I started riding my mare when I was in my early 30s. I first took lessons on her, and I was nervous to canter because of some falls. Then I started free leasing her. My nervousness moved to fear because I didn't have the safety net of an instructor there to talk me through things. Sometimes I would be so nervous driving to the barn to ride on my own I'd be white-knuckled on the steering wheel and doing deep breathing exercises to try to bring my racing heart back in line. I have no idea why. Intellectually, I knew that doing anything around the horse when I was acting like a tiger was about to eat me was completely counter-productive. But emotionally, I couldn't get a handle on it. Having and working with this horse was something I wanted to do SO MUCH, yet I had never felt that apprehensive about anything else since I can remember.

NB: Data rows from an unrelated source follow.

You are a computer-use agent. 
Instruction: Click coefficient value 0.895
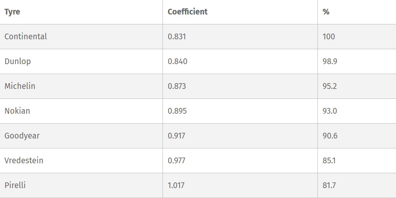click(x=177, y=111)
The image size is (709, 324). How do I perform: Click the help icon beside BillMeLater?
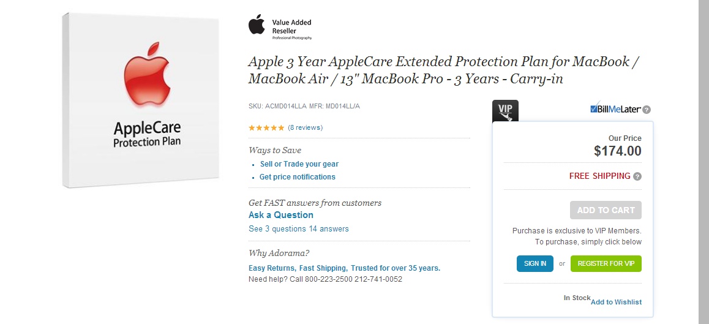tap(647, 110)
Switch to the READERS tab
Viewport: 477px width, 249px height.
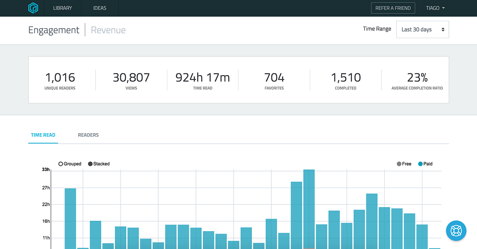click(x=88, y=135)
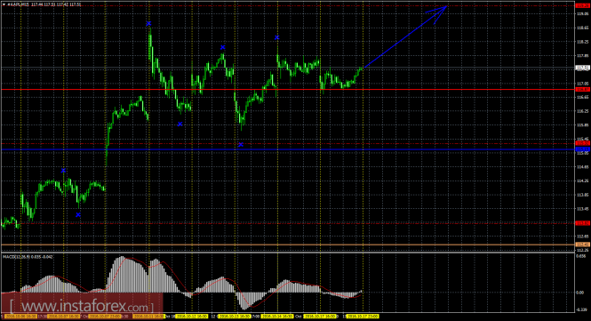The width and height of the screenshot is (591, 321).
Task: Click the blue X marker below the blue line area near 115.45
Action: pos(241,144)

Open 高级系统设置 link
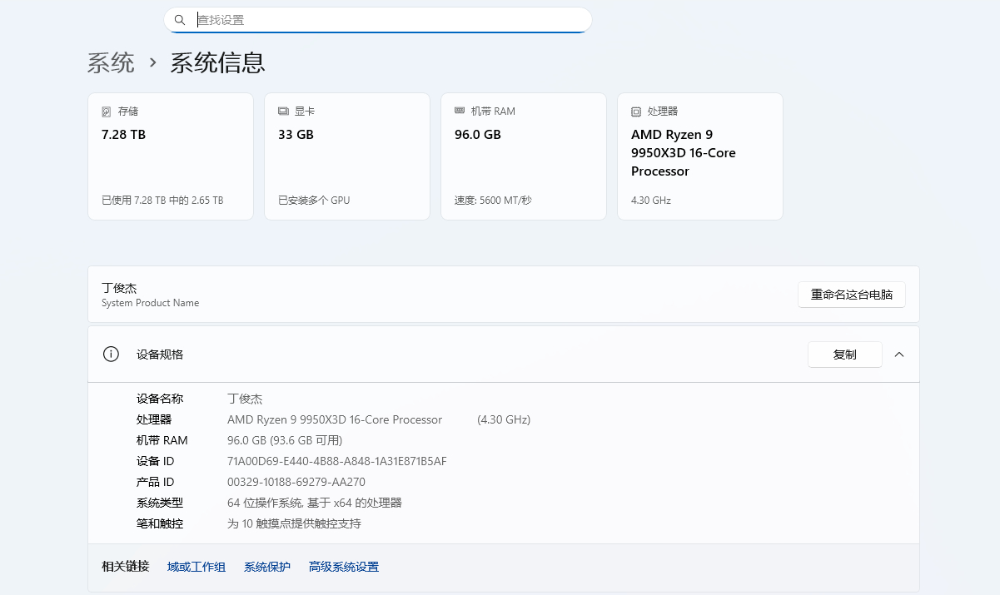(x=343, y=566)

Early on, I was very worried about bridling my horse (not others, just mine. Makes no sense, right?). She would toss her head a little bit, and my mind immediately raced to her bolting away from me, dragging the tack, getting tangled in it and falling, breaking her leg while also causing an accident in the parking lot. Seriously. Not rationale fears. In the first few months I leased her, I had my arm up around her neck/over her poll to bridle, and she threw her head up and caught me by surprise, actually lifting me off my feet. Looking back, I think that scared her as much as she scared me, and she immediately threw her head down, which caused me to land hard on my knees, which hurt like you can imagine. That about sent me over the edge because it confirmed my fears of bridling. For a few weeks, I would only ride when I knew there was someone else there that could help me put the bridle on. Then I just sort of decided I was being ridiculous. I saw small children at the barn bridling horses all the time. Nothing terrible happened. That sort of snapped me out of it.
I repeated conquering these irrational fears through all the ho-hum daily horse ownership chores: catching her in the field, riding alone at the trot & canter, riding on trails in a group, and finally, riding on trails alone (I needed a whole journal here on HF to get through that one!!
). But all along, I just kept thinking that having this horse of my own was literally a life-long dream, so I needed to have healthy sense of self-preservation while trusting my horse and myself. I bought a horse that was appropriate to my skill level and generally sensible and honest, so I needed to stop worrying about the things that were very, very unlikely to happen. Once I did that, I started having a lot more fun, which caused me to carry myself with more confidence, which caused my horse to trust me more- it was all a big self-fulfilling prophecy.
Like many have said, I think for me, it was just repetition and time. And conquering small things successfully. Now, over 4 years into owning her, I can laugh at my early fears and also realize how much progress I've made. And I still feel incredibly lucky to have [and enjoy] her!